Episode 15. La chemise hawaïenne

Hier Nathalie m’a dit que mes chroniques étaient des voyages immobiles et du coup cela m’a donné envie de partir encore plus loin. Vous en avez surement une votre placard, messieurs, c’est le moment de la sortir pour votre prochain rencart, j’ai nommé l’icône des joyeux tropiques : “La chemise hawaienne”. Dès qu’on l’aperçoit, on entend le bruit des vagues et on a subitement envie d’avoir une pina colada dans la main…

Retrouvez les références:
Série : Magnum de Glen A. Larson et Donald P.Bellisario
Carlos: Big Bisous
Retrouvez le texte de la chronique:
Hier Nathalie m’a dit que mes chroniques étaient des voyages immobiles et du coup cela m’a donné envie de partir plus loin.

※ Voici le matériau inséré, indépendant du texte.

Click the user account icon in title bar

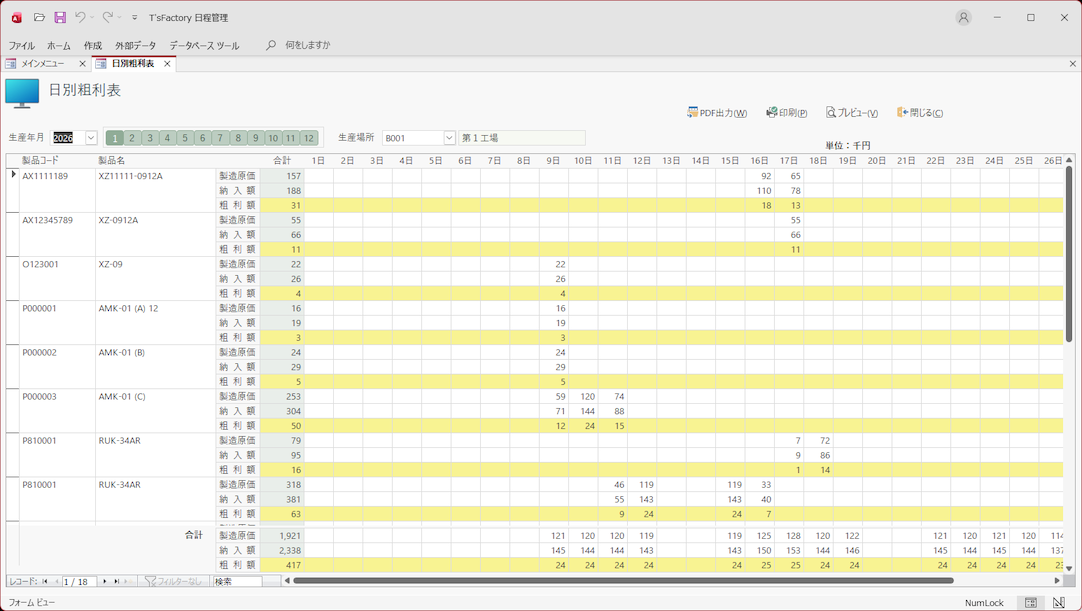(x=963, y=17)
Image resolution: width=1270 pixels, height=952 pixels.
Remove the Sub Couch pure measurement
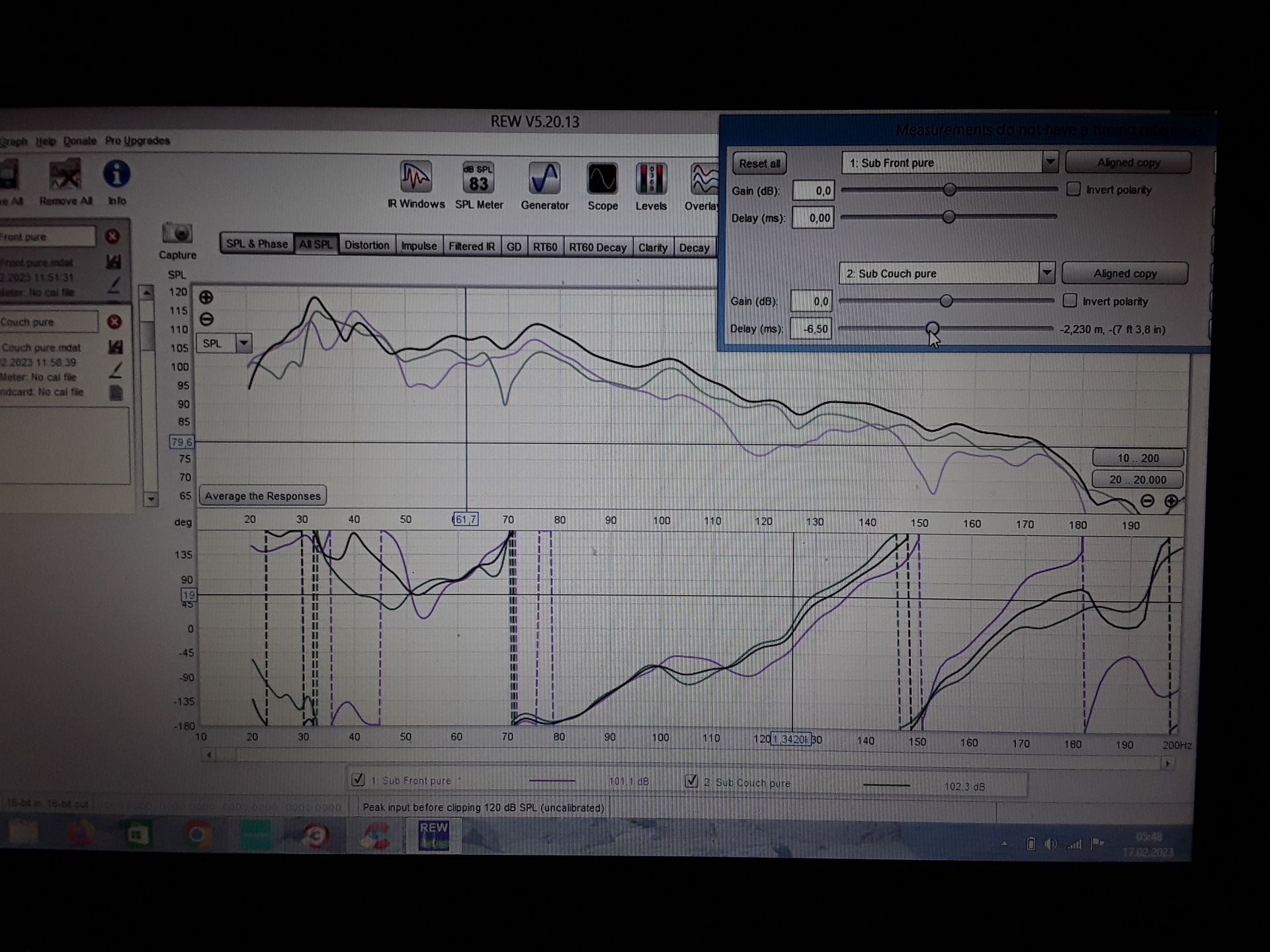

Vous en avez surement une votre placard, messieurs, c’est le moment de la sortir pour votre prochain rencart, j’ai nommé l’icône des joyeux tropiques : La chemise hawaïenne. Dès qu’on l’aperçoit, on entend le bruit des vagues et on a subitement envie d’avoir une pina colada dans la main… Aloha de son vrai nom, la chemise tire ses origines à l’époque où des immigrés japonais venus travailler dans les plantations américaines avaient emporté leurs Kimonos multicolores. Puis dans les années 1920, les ouvriers commencent à porter cette chemise à manches courtes et aux imprimés bariolés car elles sont de texture robuste. C’est un jeune homme d’affaires chinois, Ellery Chun qui a 22 ans a l’idée d’en faire un business pour relever sa famille de la crise de 29. Vendue 95 cents pièce, elle a été adoptée par les jeunes et les surfeurs.